AIM OF THE TASK: Go through the entries below and copy each line containing the word "sidebar".

Pixel coordinate grounding data:
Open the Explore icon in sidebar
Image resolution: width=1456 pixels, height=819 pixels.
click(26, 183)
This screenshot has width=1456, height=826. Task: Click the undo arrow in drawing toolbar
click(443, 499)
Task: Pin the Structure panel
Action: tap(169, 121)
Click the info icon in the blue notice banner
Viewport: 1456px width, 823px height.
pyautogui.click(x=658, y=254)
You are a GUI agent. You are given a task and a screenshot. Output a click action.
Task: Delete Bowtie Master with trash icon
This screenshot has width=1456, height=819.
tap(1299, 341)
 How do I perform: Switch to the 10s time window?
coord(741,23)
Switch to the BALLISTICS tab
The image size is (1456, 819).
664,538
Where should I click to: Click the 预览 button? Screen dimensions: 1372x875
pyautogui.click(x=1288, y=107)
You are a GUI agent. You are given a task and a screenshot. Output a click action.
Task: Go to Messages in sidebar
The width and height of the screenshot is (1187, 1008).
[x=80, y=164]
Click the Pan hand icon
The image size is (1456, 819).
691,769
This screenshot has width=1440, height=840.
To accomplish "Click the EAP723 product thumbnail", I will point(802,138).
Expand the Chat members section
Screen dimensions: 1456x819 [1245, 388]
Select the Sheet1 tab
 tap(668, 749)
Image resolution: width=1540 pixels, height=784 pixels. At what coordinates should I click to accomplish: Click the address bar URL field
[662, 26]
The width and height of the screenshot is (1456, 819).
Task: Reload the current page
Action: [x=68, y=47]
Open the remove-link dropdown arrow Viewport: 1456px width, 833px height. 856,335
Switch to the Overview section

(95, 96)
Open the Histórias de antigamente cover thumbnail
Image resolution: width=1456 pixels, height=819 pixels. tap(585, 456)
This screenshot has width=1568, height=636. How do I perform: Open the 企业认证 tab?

RESPONSE BOX:
Open the Explore icon in sidebar
Task: Go to Messages in sidebar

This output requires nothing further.